- **Try it**:
Could you repeat all of the entries word for word, minus any pictures?

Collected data
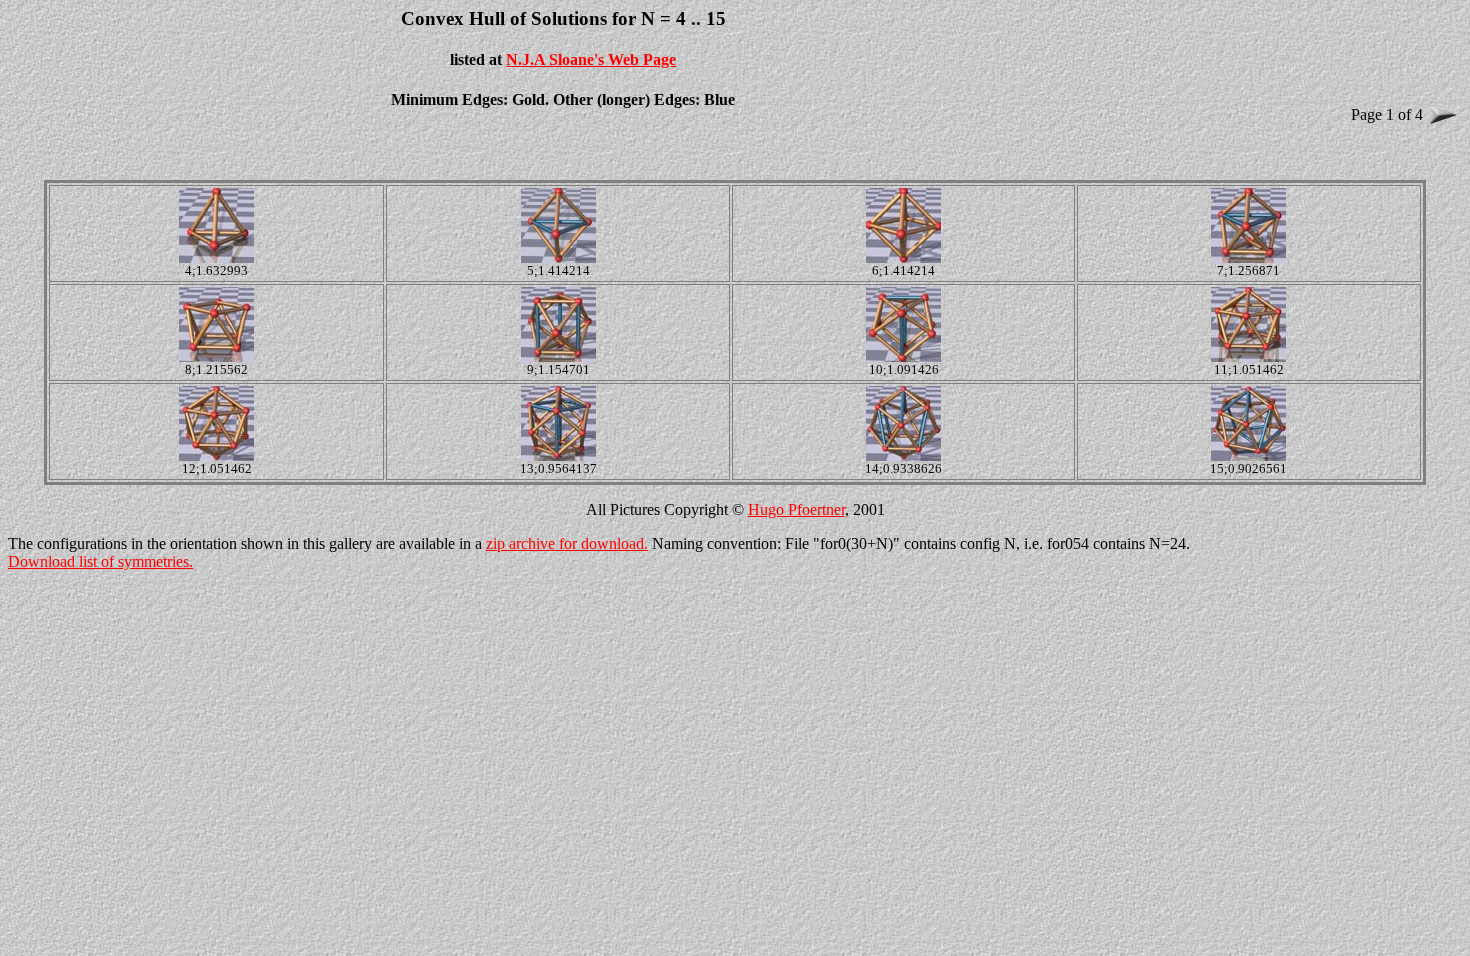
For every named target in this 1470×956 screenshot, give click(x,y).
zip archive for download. (567, 543)
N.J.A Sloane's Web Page (591, 59)
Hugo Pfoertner (796, 509)
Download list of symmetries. (100, 561)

- **Answer box**:
For every named target in this 1470×956 screenshot, give click(x,y).
zip archive for download. (567, 543)
N.J.A Sloane's Web Page (591, 59)
Hugo Pfoertner (796, 509)
Download list of symmetries. (100, 561)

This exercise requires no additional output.